* [The task]:
Within the records below, how many lines hold the word "computer"? Only the number should be returned.

————

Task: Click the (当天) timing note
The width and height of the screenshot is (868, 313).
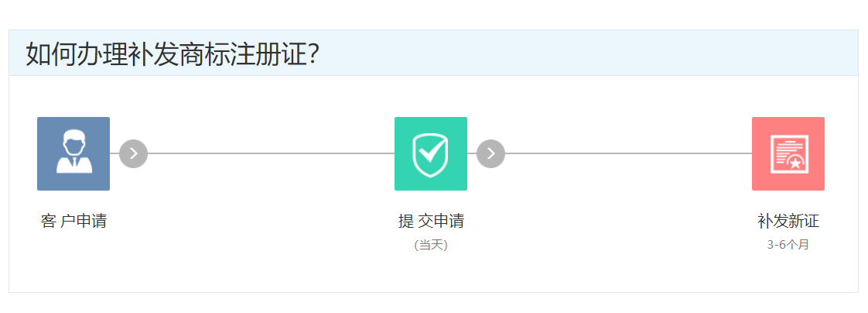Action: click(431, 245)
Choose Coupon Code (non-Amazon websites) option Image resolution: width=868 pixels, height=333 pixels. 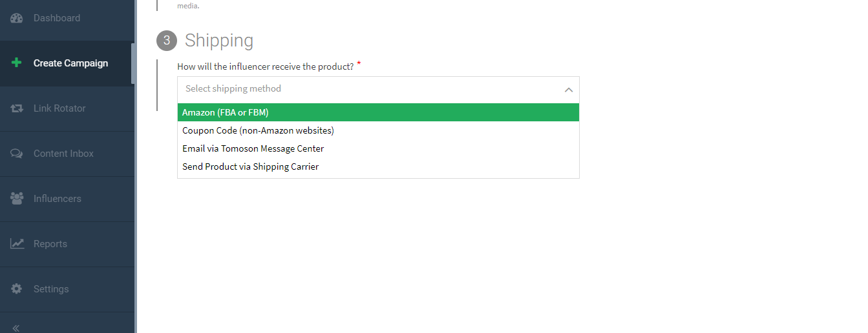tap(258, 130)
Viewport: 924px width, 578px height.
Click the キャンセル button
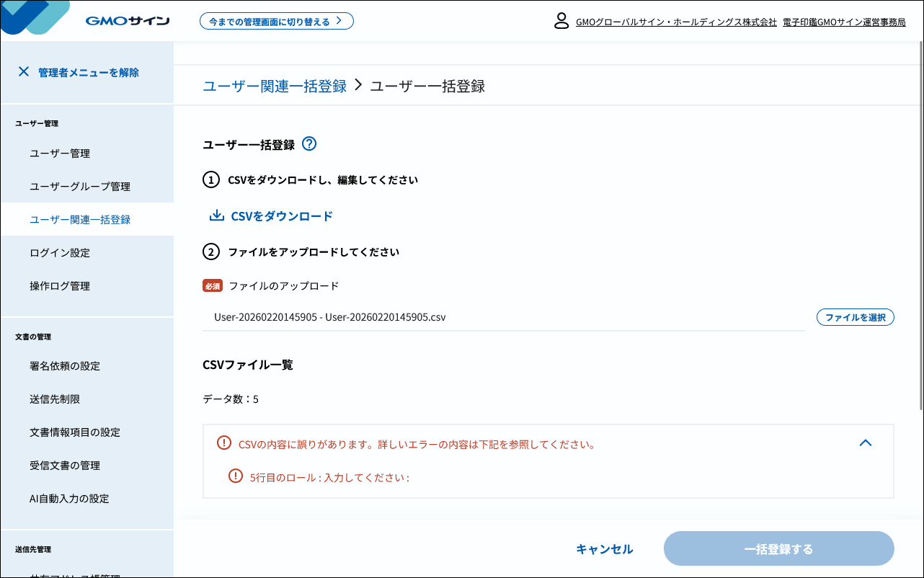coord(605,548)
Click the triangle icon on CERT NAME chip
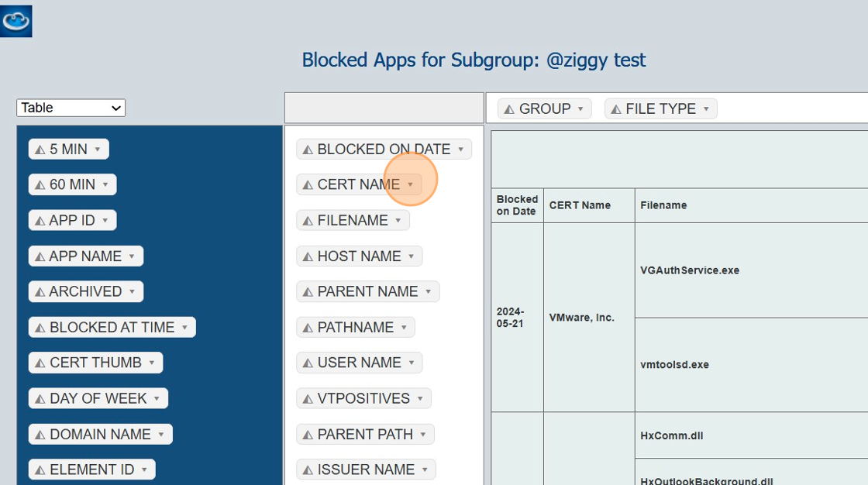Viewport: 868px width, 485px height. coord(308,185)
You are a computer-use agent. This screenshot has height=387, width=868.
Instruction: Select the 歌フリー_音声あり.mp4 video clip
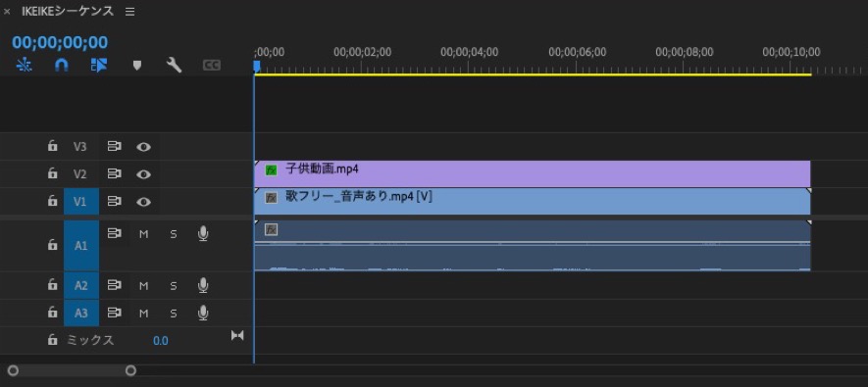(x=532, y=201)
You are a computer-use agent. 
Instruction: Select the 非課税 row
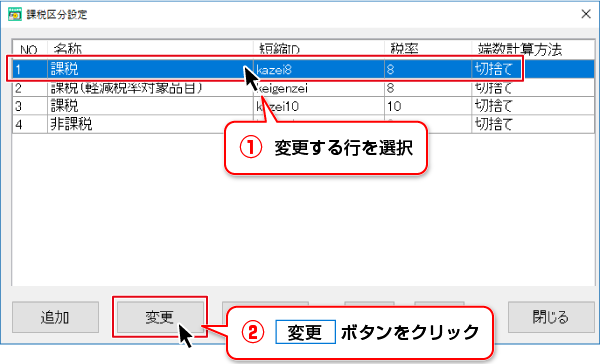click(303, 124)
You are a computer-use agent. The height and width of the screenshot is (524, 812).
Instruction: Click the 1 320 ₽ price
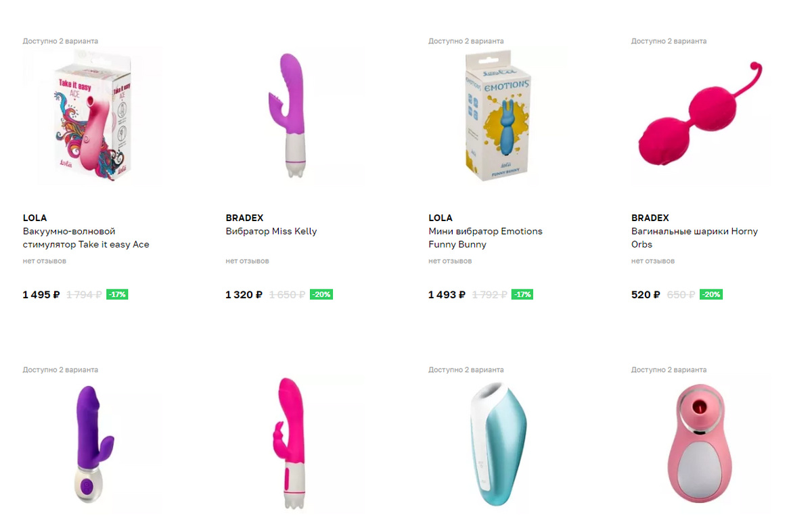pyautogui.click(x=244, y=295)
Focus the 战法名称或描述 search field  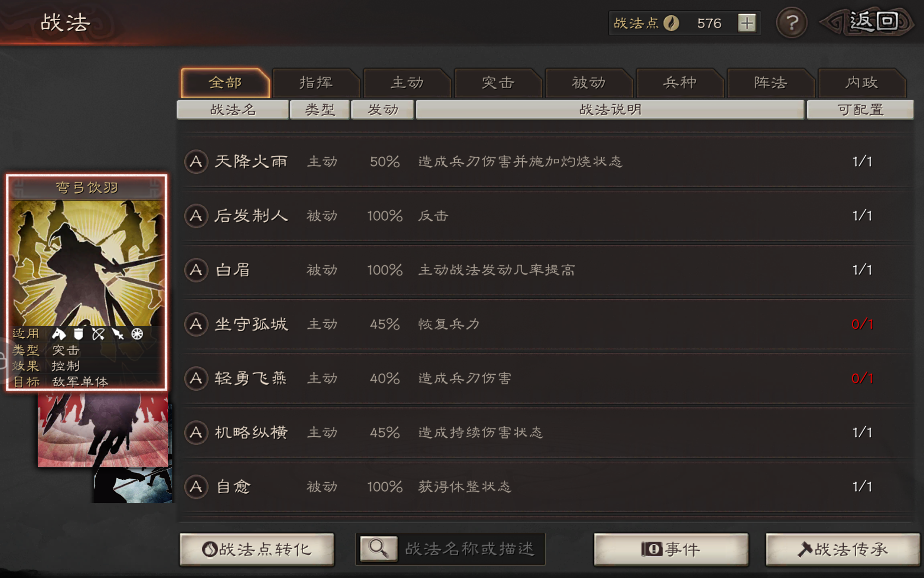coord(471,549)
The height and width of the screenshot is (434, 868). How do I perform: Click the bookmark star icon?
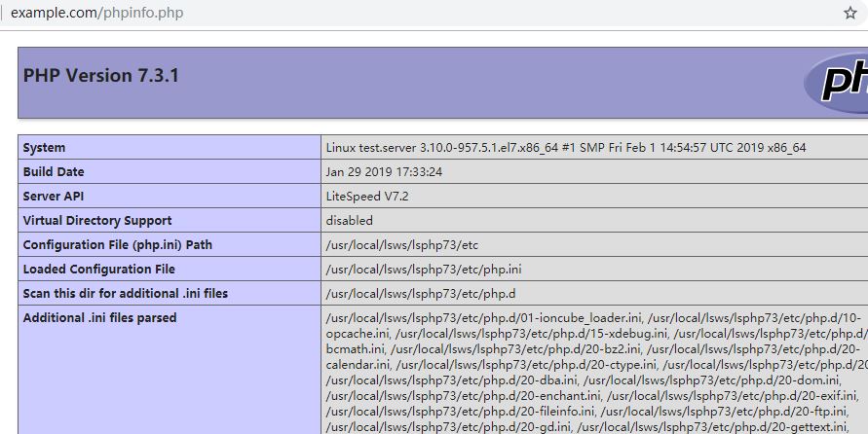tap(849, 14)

————

* [Reply to the task]:
3